Engineering On Call
Overview
To ensure system reliability and timely response to urgent issues, we’ve established an on-call rotation for the engineering team. This process defines responsibilities and expectations for engineers assigned to on-call duties, promoting accountability, learning, and continuous improvement.
🔄 Rotation Details
- 📅 Duration: Each on-call shift lasts 1 week
- 👥 Participants:
- Primary On-Call Engineer: Main point of contact for any alerts or support issues during the rotation.
- Secondary On-Call Engineer: Backup support for the primary. The primary may delegate tasks to the secondary if needed (e.g., during time off or overlapping workload).
📝 Responsibilities
1️⃣ Primary Engineer
- Actively monitor and respond to:
- User reports:
support-arc-twilio
tickets - System alerts:
ntfy-alerts
- User reports:
- Coordinate with relevant teams to resolve high-priority issues based on established SLAs.
- Keep stakeholders informed as needed.
- Document actions taken and any notable findings.
- Share a summary of the week’s activities and learnings by EOD Monday after the on-call week.

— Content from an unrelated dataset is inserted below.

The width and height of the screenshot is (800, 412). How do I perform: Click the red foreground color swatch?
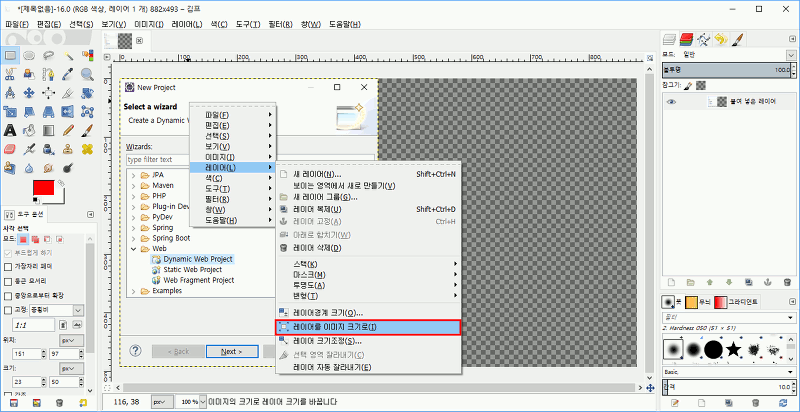point(43,189)
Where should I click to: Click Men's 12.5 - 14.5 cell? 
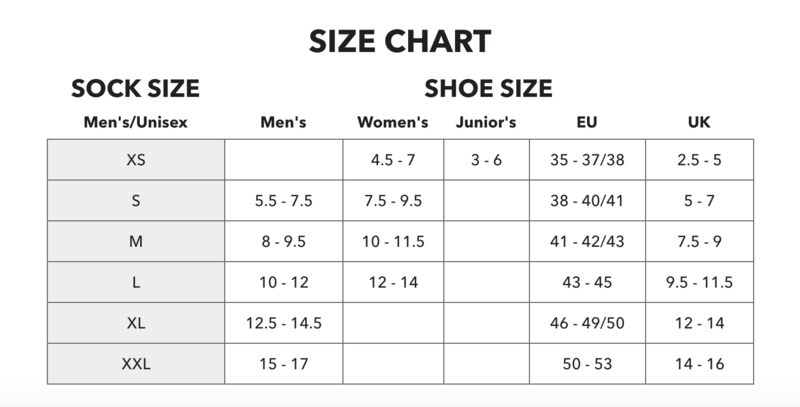click(284, 323)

- ✅ Summary of handled tickets: volumes, themes, patterns
- 💡 Learnings and observations: what went well, what was confusing, unexpected
- 🛠️ Fixes or follow-ups: e.g., PRs, eng handbook updates
- 🚀 Proactive work suggestions: how to prevent similar issues, automation ideas, tooling gaps
2️⃣ Secondary Engineer
- Stay informed and available during the week in case backup is required.
- Assist with ticket resolution or alerts if the primary delegates a task.
- Optionally shadow the process for ramp-up or cross-training.